CSIRO has become the first Australian member of the Global Food Traceability Centre.

The Centre, launched in 2013, looks at the challenges and opportunities of implementing food traceability across global networks and supply chains.

“Food traceability isn’t just about helping manage a food safety emergency or product recall, although it can significantly reduce the costs if it does happen,” said Dr Kari Gobius, CSIRO’s research leader for food safety.

“Traceability also has less obvious but proven economic benefits such as improved risk management, supply chain efficiencies and confidence, inventory accuracy, brand reputation and access to new markets and customers.”

A high profile example of poor traceability is the E. coli outbreak of 2011.

The source was at first thought to be Spanish cucumbers and the industry destroyed millions of dollars’ worth of produce.

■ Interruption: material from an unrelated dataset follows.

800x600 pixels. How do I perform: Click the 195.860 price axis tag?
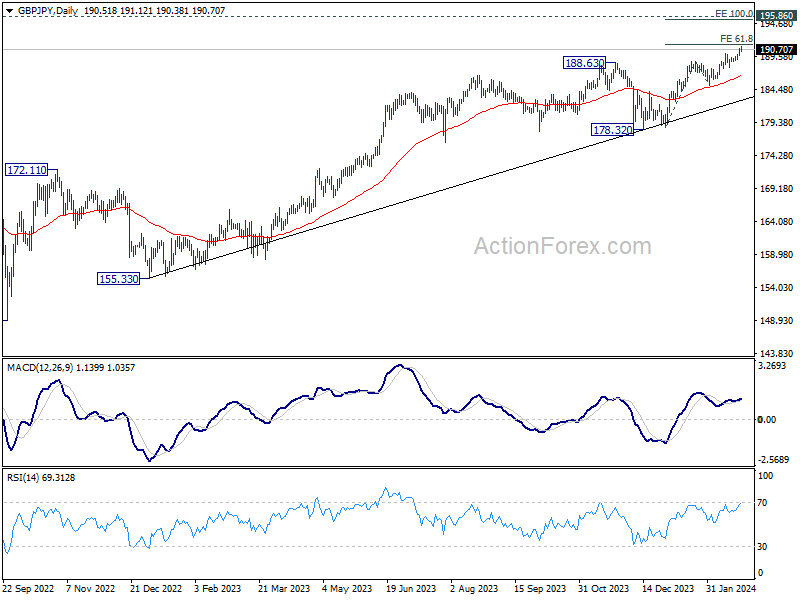[776, 15]
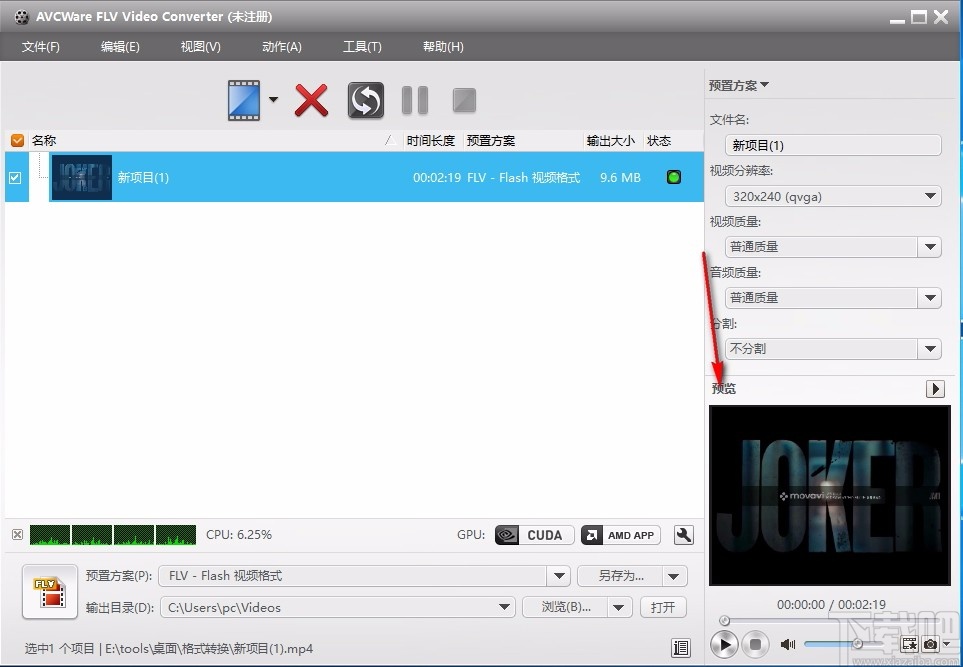Screen dimensions: 963x667
Task: Open the 分割 split options dropdown
Action: (x=929, y=348)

The contamination was later traced via German sprouts to fenugreek seeds from Egypt.

Fifty three people died and the whole European produce market was adversely affected over the course of the outbreak.

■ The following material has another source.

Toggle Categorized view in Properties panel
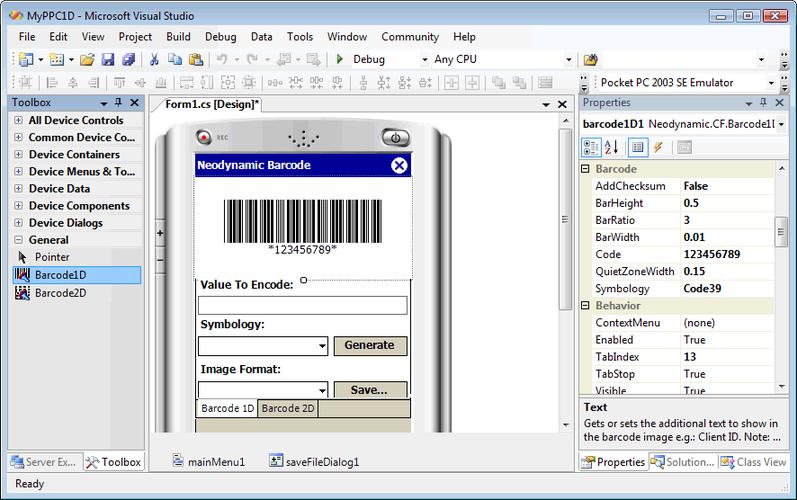The height and width of the screenshot is (500, 797). 591,148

As a member of the Centre, CSIRO will be able to provide Australian industry with the latest research in the area, develop traceability knowledge here and adapt outcomes for Australian conditions.

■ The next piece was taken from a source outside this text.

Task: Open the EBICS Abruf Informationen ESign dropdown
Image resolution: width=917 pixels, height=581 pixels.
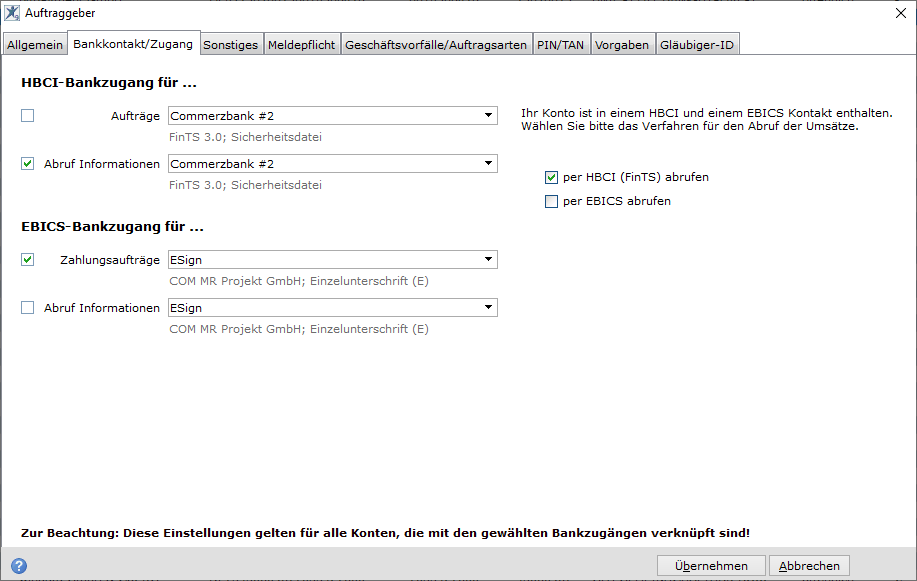Action: point(333,308)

“Traceability is the systematic ability to access any or all information relating to a food under consideration throughout its entire life cycle by means of recorded identifications. It’s not just about data, identifiers, bar codes, radio frequency identification and tags,” said Dr Will Fisher, former VP of the Institute of Food Technologists and executive director of the Centre.

With a rise in high visibility foodborne outbreaks, products recalls, counterfeit products, imports from countries with lower standards, complex supply chains and consumer concerns about health and safety risks, there is an urgency for industry to step up on traceability.

“In the world of food safety, we can no longer learn from our mistakes,” Kari said.

“We have to prevent mistakes from happening in the first place.”

The Safe Food Forum is an initiative under the auspices of the National Food and Nutrition Research and Development and Technology Transfer Strategy and is a taskforce of national food safety experts from industry, regulatory authorities and researchers including CSIRO.